Entre el primero y los dos últimos eventos señalados Higuera ganó la candidatura por su partido y la Presidencia Municipal Mazatleca.

El Partido Institucional muestra cierto interés por la recomposición de los cuadros políticos en el sur de Sinaloa. Aunque bastante desganado y flojo dada la cercanía del proceso electoral y la escases de buenos candidatos para la competencia. Fue precisamente el protagonismo de Higuera y el uso de su persona para el control de la zona sur por parte de quienes ejercían el poder priista, lo que propició la anomia y relajamiento de la militancia del Institucional, en especial en el puerto. 

El diablo siempre dio buenas cuentas, cumplidor lo es, nunca perdió en el sur un candidato a senador, gobernador o presidente de la República que fuera avalado por el priismo estatal. 

Como dice el poema, hoy he sabido sobre ti, es una noche fría, solitaria como la derrota, y espejea el pavimento por la lluvia.  Los panistas te han mandado al décimo lugar de la lista plurinominal.

Ahora, cuando tu pequeño reino está a punto de convertirse en una de las zonas más prósperas y de mayor desarrollo económico del estado. Cosa de mayor importancia si de política se trata.  

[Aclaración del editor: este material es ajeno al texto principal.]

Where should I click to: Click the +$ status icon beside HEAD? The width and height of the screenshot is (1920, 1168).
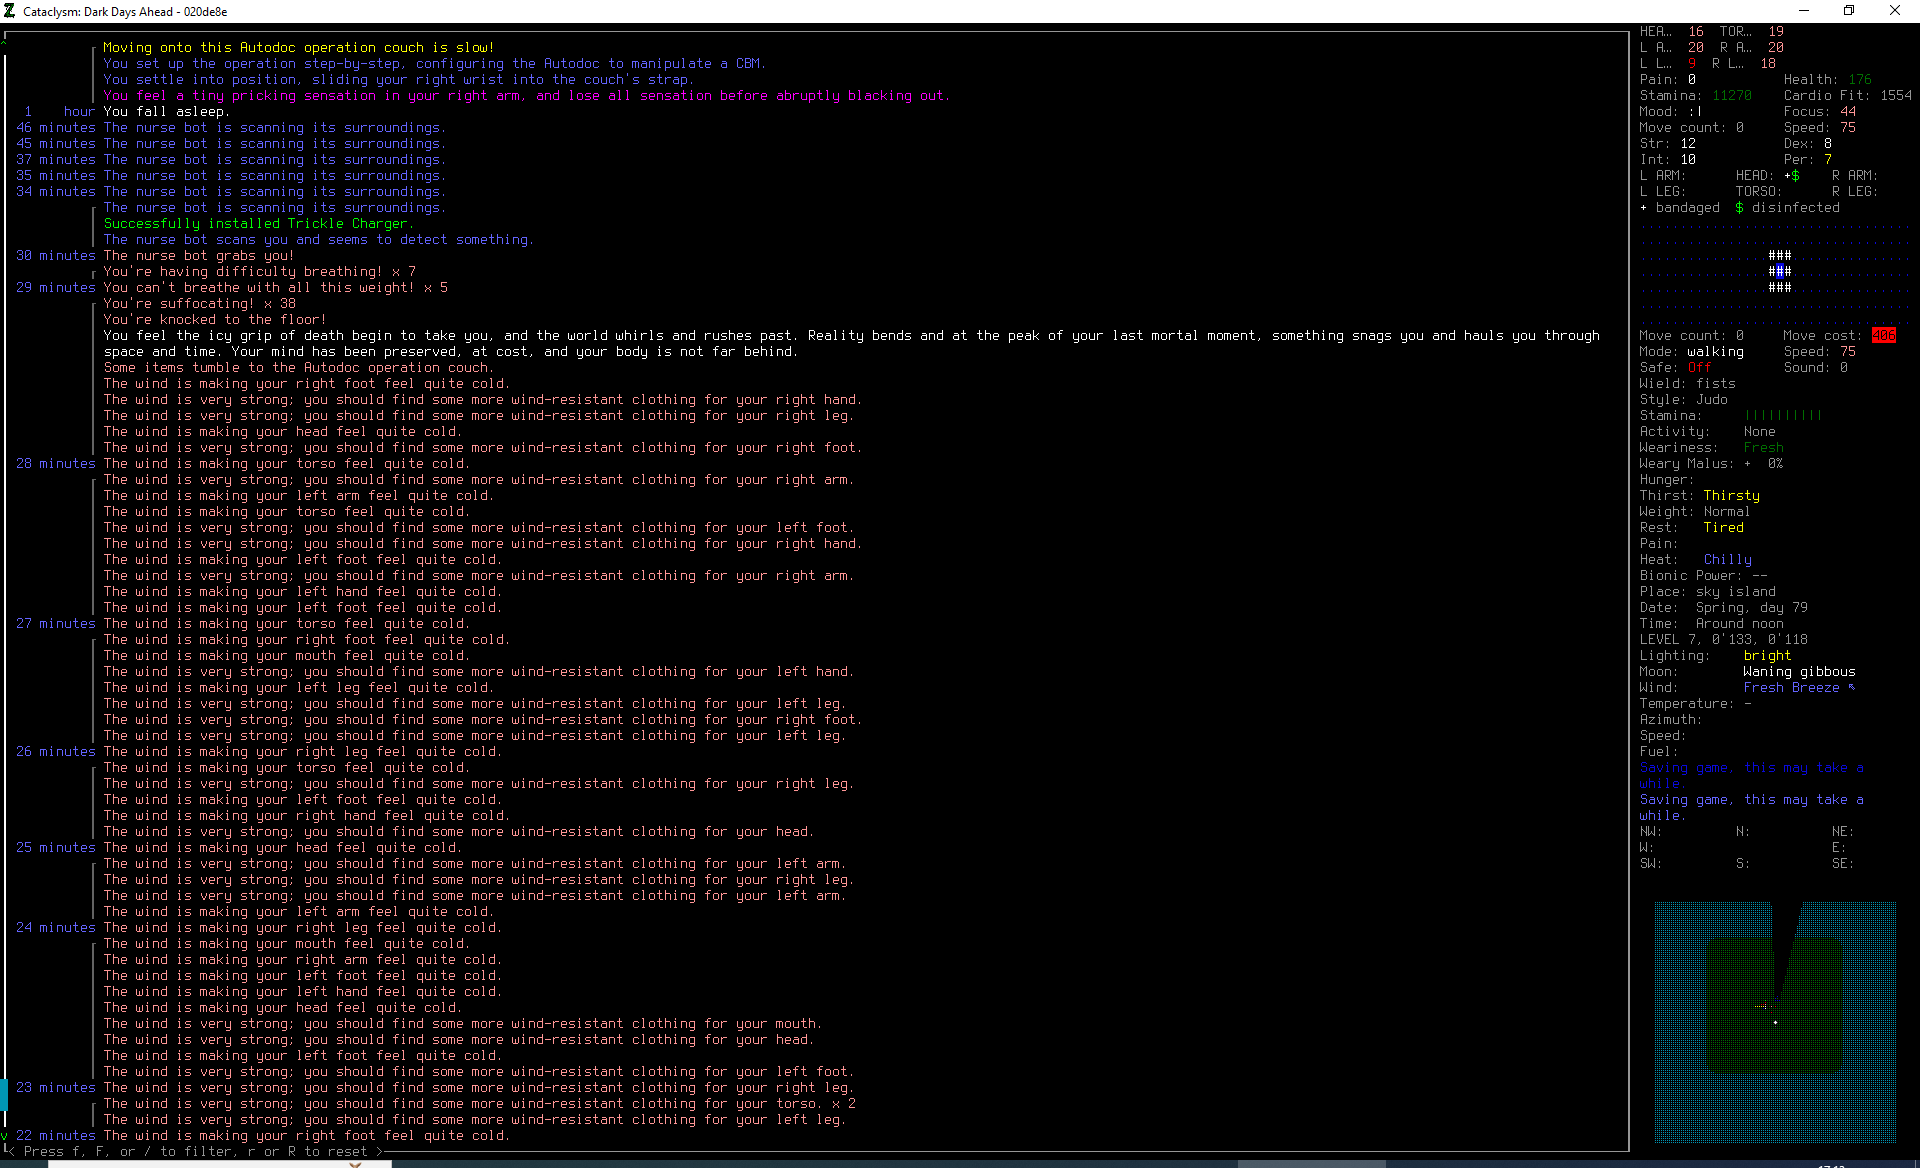1793,175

Pero en política, como en el beisbol, nadie está muerto hasta el tercer out de la última entrada. Pero el sur, el sur ya tiene nuevos dueños. Con o sin elecciones. 

Conversaciones en los Portales.

- ¿Ya leíste las declaraciones de la senadora Diva Hadamira Gastélum Bajo?

- Sí, o es muy torpe o no tiene vergüenza...

- Como dicen los apostadores... Doble contra sencillo que las dos cosas.